Study guide for Midterm 2
Here is a non-exhaustive list of questions you should be able to answer as you prepare for the first midterm. The midterm will cover chapters 5-7 with some minor review questions from chapters 1-4.
Nonlinear Equations
- What is a nonlinear equation and how is it different from a linear equation? Give examples
- In general, what form do we want for our linear equation and what exactly are we looking for in terms of solutions?
- Given a nonlinear system of equations, how many solutions do you have? Can this be estimated a priori?
- What is a fixed point of a function?
- Define multiplicity and state it mathematically?
- What is the condition number of root finding? Can you use any form of conditioning (i.e. relative or absolute)? Explain
- What is the Jacobian? Evaluated at the root what can we expect the Jacobian to be?
- Define convergence rate and state the formula. Clasify the different kinds of convergence rates and give examples
- What is interval bisection? What is its convergence rate? Given a tolerance can you tell in advance how many iterations it needs?
- For a given function, how many fixed point problems can you use to find a root?
- What condition do you need for your fixed point function so that it is locally convergent?
- What happenes to a fixed point scheme if the previous condition is zero at the root?
- What is Newton's method? State it mathematically. Define its convergence rate. Is it always this rate?
- What is the secant method? State it mathematically. Define its convergence rate. Is it always this rate?
- When would you prefer to use the secant method over Newton's method and viceversa?
- What is inverse interpolation? Is it always a good idea to fit a higher order polynomial in this fashion?
- Explain what a safeguarded method is
- Describe some methods to find the roots of a polynomial
- State Newton's method in multiple dimensions and define conditions for convergence
- State Broyden's method in multiple dimensions and define conditions for convergence
Optimization
- What is the definition difference between linear/nonlinear programming?

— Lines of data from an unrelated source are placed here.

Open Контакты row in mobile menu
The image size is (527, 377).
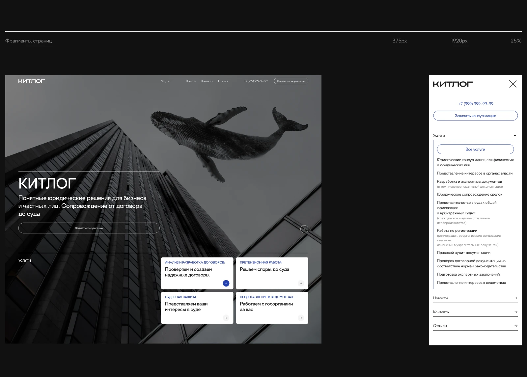[x=475, y=312]
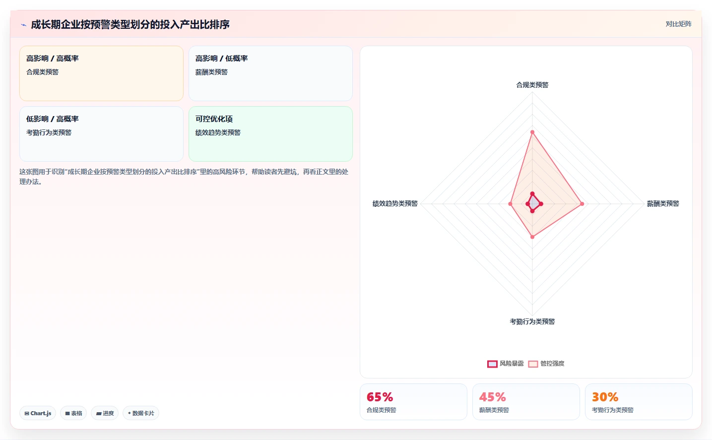Click the 45% 薪酬类预警 stat card
Image resolution: width=712 pixels, height=440 pixels.
point(526,402)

- What is a convex function? What is a local/global minmum? What is a coercive function?
- What is a critical point? What is the relation between critical point and local/global minmum?
- Civen a unconstrained Optimization problem, what is requirement for critical to be a minmum?
- Civen a constrained Optimization problem, what is the necessary condition for minmum?
- What is the Lagrange function (form) of a constrained problem? What is the necessary condition of critical point for Lagrange function? For inequality constrains, what is the n KKT optimality conditions?
- What is the general sensitivity and conditioning of optimization problem?
- What is the golden section search method? In which condition it can be used? What is its convergence rate?
- What is the Successive Parabolic Interpolation? What is its convergence rate?
- What is the Steepest Descent Method? How to compute alpha? What is its convergence rate? What is its advantages and disadvantages?
- What is the Safeguarded Methods?
- What is the Newton’s Method (1D and $n$D)? What is its convergence rate? What is its restriction?
- What is the Quasi-Newton Methods? What is its advantages over Newton method in general? What is its convergence rate in general?
- What is the BFGS Method in high level? What is its advantages? What is its convergence rate in general?
- What is the Conjugate Gradient Method in high level? What is Levenberg-Marquardt Method? What advantages do they have?
- What is the Gauss-Newton Method? What is the Levenberg-Marquardt Method? What are their advantages? What properties does they have?
- What is a Sequential Quadratic Programming (SQP method)?
- What is Quadratic Programming?
- What is the Active set Strategy?
- What is the Penalty Methods? What is the Barrier Methods?
Interpolation
- State the interpolation problem and some of its applications
- What do basis functions mean in a general sense? Think of basis vectors or axes
- How many different smooth interpolants can you have for a given set of data? What about piecewise interpolants?
- What defines the conditioning of the interpolation problem as well as its existence? Is this true for any basis?
- Define the monomial basis and use it to interpolate a set of points
- Define the Lagrange basis and use it to interpolate a set of points
- Define the Newton basis and use it to interpolate a set of points
- What are divided differences? Use them to interpolate a set of points
- What are orthogonal polynomials? Can you use any method learned in Chapter 3 to orthogonalize a set of polynomials? Pick a set and prove it
- State the advantages and disadvantages of each basis (i.e. monomial, Lagrange, Newton, orthogonal) for interpolation
- What are Chebyshev points? Are they preferable to equispaced points? Explain
- In interpolating a continous function what is the maximum error you can attain? Can you provide a bound?
- What is the difference between Hermite interpolation and cubic spline interpolation?
- Using a quadratic spline define the equations and continuity conditions? How many conditions are left free?